# Local Visual QA with LLaMA 3.2 Vision
## ABB #1 - Session 3

Code authored by: Shaw Talebi

### imports

In [1]:
import ollama
import gradio as gr
import time

  from .autonotebook import tqdm as notebook_tqdm


### basic usage

In [2]:
# pull model
ollama.pull('llama3.2-vision')

{'status': 'success'}

In [3]:
# interact with model (locally)
stream = ollama.chat(
    model='llama3.2-vision',
    messages=[{
        'role': 'user',
        'content': 'What is this paper about?',
        'images': ['papers/attention-is-all-you-need.png']
    }],
    stream=True,
)

for chunk in stream:
    print(chunk['message']['content'], end='', flush=True)

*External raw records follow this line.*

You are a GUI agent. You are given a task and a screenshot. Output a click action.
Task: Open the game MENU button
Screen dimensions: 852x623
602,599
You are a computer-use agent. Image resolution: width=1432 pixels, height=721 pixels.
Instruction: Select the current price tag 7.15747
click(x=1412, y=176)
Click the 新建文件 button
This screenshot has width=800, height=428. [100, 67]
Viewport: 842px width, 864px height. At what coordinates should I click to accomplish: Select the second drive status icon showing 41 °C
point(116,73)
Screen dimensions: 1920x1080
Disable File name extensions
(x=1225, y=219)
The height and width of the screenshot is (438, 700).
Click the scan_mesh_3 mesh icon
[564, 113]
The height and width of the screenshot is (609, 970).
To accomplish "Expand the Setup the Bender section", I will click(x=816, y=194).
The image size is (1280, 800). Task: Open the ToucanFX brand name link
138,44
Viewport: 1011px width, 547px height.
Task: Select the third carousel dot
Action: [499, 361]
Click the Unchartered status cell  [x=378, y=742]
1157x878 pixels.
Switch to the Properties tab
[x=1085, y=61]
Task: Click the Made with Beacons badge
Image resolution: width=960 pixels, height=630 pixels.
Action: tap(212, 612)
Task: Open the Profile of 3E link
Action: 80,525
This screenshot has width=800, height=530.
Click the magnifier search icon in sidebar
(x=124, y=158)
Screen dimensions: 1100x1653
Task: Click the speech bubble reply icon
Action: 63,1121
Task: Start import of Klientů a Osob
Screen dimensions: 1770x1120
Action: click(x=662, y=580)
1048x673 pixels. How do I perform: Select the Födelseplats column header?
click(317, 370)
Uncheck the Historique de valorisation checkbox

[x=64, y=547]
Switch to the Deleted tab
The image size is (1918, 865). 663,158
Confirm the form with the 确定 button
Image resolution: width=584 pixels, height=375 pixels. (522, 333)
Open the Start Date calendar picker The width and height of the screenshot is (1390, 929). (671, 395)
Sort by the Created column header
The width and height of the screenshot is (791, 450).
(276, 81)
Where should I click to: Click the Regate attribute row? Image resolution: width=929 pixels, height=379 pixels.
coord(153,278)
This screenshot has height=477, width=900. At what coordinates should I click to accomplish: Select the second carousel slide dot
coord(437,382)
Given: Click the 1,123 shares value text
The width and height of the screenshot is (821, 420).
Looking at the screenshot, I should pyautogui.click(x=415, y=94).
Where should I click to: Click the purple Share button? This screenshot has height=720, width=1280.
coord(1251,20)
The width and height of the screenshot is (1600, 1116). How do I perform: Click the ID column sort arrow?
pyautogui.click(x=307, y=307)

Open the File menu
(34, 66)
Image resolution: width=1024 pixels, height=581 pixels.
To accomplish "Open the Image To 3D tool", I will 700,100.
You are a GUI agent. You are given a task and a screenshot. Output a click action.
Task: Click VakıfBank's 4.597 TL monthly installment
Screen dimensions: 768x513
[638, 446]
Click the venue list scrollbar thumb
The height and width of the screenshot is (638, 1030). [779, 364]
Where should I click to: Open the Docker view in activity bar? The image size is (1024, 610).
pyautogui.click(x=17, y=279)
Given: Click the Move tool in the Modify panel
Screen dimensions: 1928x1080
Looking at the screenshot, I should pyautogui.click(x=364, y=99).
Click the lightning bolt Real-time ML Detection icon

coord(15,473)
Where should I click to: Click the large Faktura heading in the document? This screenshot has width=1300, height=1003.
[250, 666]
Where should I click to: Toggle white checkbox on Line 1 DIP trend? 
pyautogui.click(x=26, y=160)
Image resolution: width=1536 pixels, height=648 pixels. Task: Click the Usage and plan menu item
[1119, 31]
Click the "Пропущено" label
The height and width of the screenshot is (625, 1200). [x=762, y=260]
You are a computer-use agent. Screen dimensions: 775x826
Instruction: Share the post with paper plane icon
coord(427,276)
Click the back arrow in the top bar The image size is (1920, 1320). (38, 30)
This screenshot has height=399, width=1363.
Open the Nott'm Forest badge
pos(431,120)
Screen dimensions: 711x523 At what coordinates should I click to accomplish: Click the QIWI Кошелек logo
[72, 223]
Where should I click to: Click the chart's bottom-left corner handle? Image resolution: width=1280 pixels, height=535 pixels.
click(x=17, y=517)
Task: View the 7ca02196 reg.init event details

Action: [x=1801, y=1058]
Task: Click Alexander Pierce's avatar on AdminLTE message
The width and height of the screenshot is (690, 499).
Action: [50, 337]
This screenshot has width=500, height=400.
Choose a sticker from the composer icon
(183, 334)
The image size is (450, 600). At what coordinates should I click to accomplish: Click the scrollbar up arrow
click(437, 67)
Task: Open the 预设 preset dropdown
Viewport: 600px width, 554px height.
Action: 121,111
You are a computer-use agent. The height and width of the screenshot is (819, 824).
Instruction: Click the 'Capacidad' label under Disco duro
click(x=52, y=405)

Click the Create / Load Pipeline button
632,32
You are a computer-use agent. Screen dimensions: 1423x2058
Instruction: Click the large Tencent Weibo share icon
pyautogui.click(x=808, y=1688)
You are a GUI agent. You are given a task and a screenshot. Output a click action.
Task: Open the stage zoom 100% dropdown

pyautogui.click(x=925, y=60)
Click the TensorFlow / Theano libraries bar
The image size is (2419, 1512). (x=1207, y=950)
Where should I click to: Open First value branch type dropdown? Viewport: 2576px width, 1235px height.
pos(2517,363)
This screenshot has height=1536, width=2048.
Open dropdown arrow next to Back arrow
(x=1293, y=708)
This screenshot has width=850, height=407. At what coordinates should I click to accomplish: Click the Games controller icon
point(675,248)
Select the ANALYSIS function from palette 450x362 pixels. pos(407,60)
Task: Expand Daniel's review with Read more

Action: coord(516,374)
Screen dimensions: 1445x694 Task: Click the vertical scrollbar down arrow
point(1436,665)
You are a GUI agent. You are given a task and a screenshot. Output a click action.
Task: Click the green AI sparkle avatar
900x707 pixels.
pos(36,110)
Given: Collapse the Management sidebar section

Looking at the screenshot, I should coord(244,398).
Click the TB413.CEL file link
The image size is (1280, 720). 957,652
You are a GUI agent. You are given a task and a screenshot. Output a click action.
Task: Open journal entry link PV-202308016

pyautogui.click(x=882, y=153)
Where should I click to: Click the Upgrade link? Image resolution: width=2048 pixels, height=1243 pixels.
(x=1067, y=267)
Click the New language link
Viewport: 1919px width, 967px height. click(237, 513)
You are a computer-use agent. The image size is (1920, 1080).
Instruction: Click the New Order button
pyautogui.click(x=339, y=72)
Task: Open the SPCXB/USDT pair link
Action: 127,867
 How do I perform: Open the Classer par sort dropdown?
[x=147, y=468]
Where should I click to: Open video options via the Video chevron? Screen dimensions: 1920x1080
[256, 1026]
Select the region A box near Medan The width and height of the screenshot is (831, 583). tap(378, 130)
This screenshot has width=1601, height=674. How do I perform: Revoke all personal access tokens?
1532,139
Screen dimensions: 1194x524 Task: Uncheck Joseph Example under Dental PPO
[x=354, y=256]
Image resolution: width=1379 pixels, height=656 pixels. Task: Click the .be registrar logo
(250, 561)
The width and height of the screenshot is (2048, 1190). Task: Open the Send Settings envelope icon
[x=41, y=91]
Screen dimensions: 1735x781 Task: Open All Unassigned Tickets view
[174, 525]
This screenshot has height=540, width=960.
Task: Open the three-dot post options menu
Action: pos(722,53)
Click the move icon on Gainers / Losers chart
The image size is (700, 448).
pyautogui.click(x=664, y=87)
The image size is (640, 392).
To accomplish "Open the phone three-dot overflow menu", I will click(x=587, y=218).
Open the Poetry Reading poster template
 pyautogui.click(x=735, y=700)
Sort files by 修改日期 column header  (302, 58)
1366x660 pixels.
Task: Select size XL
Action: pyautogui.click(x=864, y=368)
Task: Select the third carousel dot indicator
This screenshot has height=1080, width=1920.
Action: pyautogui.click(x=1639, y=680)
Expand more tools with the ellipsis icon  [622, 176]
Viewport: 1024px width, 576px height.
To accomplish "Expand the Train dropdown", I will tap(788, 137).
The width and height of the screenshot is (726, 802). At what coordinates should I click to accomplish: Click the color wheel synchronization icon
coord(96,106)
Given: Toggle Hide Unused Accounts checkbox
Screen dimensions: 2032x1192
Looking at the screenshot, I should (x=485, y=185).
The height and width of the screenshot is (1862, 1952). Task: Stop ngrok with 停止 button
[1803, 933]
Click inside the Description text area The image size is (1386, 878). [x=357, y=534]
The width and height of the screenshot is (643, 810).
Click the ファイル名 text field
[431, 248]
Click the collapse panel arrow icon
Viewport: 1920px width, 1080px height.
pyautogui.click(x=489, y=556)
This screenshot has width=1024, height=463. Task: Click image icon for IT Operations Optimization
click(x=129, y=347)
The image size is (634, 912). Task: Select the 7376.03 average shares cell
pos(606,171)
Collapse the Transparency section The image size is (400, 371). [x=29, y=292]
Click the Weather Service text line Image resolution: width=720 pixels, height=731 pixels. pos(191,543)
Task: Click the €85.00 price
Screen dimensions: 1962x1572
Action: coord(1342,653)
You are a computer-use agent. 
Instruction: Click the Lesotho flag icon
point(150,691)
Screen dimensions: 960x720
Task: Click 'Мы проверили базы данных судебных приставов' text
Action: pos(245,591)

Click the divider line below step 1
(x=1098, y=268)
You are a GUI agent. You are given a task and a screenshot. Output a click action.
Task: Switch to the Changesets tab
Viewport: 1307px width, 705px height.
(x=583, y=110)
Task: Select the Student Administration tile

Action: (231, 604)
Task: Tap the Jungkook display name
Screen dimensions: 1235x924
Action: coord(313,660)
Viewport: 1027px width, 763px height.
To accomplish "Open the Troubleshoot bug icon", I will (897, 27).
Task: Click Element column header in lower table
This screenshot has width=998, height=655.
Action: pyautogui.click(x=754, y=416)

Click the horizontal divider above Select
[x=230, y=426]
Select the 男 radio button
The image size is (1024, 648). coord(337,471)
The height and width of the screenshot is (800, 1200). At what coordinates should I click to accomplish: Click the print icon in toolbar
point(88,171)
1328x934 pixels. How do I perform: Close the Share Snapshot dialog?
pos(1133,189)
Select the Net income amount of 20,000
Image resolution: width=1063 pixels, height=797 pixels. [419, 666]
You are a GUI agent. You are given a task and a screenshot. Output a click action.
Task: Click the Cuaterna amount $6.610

The abstract of the paper states that it proposes a new system for translating text from German to English. The system, known as BLEU (Bilingual Evaluation Understudy), uses deep learning techniques to generate more accurate and natural-sounding translations than existing methods.

**Key Features:**

* **Parallelization**: The model achieves significant speedup by dividing the translation task into smaller sub-tasks that can be processed in parallel.
* **Improved Accuracy**: The system produces more accurate and natural-sounding translations than existing methods.
* **Efficient Training**: The model is trained using a combination of supervised and unsupervised learning techniques, which allows it to learn from large amounts of data quickly and efficiently.

**Impact:**

The paper presents a new approach to machine translation that has the potential to significantly improve the accuracy and efficiency of language translation systems. By leveraging deep learning techniques and paralleliz

### gradio UI

In [4]:
# Function to interact with the Ollama model
def stream_chat(message, history):
    """
    Streams the response from the Ollama model and sends it to the Gradio UI.
    
    Args:
        message (str): The user input message.
        history (list): A list of previous conversation messages.
        
    Yields:
        str: The chatbot's response chunk by chunk.
    """
    # Append the user message to the conversation history
    history.append({"role": "user", "content": message["text"], "images":message["files"]})
    
    # Initialize streaming from Ollama
    stream = ollama.chat(
        model='llama3.2-vision',
        messages=history,  # Full chat history including the current user message
        stream=True,
    )
    
    response_text = ""
    for chunk in stream:
        content = chunk['message']['content']
        response_text += content
        yield response_text  # Send the response incrementally to the UI

    # Append the assistant's full response to the history
    history.append({"role": "assistant", "content": response_text})

In [5]:
# Create a Gradio ChatInterface
gr.ChatInterface(
    fn=stream_chat,  # The function handling the chat
    type="messages",  # Using "messages" to enable chat-style conversation
    examples=[{"text": "What is this paper about?", "files": ['papers/attention-is-all-you-need.png']}],  # Example inputs
    multimodal=True,
).launch()

* Running on local URL:  http://127.0.0.1:7860

To create a public link, set `share=True` in `launch()`.